Closed danielbicho closed 4 years ago
Thanks for the report. I filed a chromium issue about the Page.interstitialShown
bug:
https://bugs.chromium.org/p/chromium/issues/detail?id=1029878
As for your idea for working around this problem, I think it's a very good idea. We've had a number of cases where a page kept failing for one reason or another, and it's bad. We can end up with tons of duplicate captures, the crawl is not able to make progress, and the overall performance of the cluster is impacted in cases like yours, where a browser is sitting there doing nothing for five minutes. You've probably experience these impacts too.
I think the right way to implement the improvement more broad than what you have here, because we want to handle any kind of failure, not just ones that manifest in navigate_to_page()
. I think what we should do is add a field Page.failed_attempts
or something like that to the rethinkdb model; increment that when we catch an "unexpected" exception in BrozzlerWorker.brozzle_site()
, up to some limit (I'm thinking 3); and when we reach that limit, consider the page completed, even though it was never brozzled to completion.
@danielbicho could you check if https://github.com/internetarchive/brozzler/pull/184 solves this for you?

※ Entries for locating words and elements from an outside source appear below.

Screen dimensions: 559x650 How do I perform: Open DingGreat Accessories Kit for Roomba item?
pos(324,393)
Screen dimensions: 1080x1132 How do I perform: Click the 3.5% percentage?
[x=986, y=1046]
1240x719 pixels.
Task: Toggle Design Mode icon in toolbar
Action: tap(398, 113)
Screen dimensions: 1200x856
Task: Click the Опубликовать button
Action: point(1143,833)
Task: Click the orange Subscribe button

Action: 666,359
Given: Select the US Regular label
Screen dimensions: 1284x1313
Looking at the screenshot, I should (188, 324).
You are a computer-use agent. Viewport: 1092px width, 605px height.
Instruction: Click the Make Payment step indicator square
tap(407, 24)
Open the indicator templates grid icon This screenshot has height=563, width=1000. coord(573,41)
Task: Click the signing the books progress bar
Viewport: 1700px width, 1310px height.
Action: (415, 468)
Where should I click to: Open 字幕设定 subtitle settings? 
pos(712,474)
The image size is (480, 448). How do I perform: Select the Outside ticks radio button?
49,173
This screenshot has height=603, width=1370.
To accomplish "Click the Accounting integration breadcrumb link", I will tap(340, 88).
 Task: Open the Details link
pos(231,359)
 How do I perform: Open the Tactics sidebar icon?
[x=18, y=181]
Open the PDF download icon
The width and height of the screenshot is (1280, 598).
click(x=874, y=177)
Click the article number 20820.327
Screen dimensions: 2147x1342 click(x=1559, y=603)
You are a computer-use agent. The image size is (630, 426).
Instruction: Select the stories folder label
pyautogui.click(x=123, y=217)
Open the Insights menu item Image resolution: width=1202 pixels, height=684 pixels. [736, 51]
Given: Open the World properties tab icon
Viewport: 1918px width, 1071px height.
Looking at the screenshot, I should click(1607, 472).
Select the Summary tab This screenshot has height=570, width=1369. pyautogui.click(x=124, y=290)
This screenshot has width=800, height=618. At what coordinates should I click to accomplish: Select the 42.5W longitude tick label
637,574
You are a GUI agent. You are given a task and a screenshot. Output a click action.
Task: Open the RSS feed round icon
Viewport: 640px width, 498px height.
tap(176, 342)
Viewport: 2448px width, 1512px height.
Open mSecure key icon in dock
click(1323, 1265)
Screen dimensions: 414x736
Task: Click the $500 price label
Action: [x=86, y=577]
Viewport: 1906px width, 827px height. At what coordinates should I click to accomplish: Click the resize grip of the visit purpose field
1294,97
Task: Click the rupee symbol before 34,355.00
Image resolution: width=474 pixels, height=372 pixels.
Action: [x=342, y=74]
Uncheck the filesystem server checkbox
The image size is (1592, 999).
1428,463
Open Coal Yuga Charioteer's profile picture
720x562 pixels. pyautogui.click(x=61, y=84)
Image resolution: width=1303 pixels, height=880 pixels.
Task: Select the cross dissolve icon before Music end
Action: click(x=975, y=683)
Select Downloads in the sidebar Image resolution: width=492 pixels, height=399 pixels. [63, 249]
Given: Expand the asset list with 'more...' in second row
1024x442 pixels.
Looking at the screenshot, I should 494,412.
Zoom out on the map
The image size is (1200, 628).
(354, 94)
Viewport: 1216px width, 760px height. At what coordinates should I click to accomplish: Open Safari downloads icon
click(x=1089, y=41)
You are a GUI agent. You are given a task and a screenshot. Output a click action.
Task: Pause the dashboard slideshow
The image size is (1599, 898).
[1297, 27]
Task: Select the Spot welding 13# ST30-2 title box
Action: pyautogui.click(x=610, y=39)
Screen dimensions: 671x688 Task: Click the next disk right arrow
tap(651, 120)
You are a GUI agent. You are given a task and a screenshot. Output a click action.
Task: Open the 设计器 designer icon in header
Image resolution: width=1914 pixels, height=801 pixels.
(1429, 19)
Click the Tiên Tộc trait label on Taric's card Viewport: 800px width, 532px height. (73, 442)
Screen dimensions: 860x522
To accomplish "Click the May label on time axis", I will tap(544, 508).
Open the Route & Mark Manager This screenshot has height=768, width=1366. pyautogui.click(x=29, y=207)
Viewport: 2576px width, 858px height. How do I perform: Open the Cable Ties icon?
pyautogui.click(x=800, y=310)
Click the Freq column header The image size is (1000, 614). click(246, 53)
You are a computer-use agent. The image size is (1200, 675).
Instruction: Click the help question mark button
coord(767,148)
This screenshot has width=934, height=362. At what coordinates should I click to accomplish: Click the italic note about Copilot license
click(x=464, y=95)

@nlevitt I have just tried and it solves the problem! And yeah the broader approach make way more sense! thank you!
Will close this so!
http://www.esf.org/esf_article.php?language=0&domain=1&activity=1&article=319&page=1059
While trying to brozzle the above page the job never finishes and hangs trying to brozzle that page.
After checking other issues and trying to figure it out it seems that the Page.interstitialShown is never fired. I have seen other reports here mentioning inconsistencies with the firing of this event.
In this specific case, it seems that the original page returns a 404 and it is a resource loaded by the 404 Not Found page that is requesting auth. If I try to directly brozzle one of these resource the Page.interstitialShown event is fired.
Neverless! Should not Brozzler have a limited number of times that tries to navigate_to_page and then let it go? Or maybe to have that option?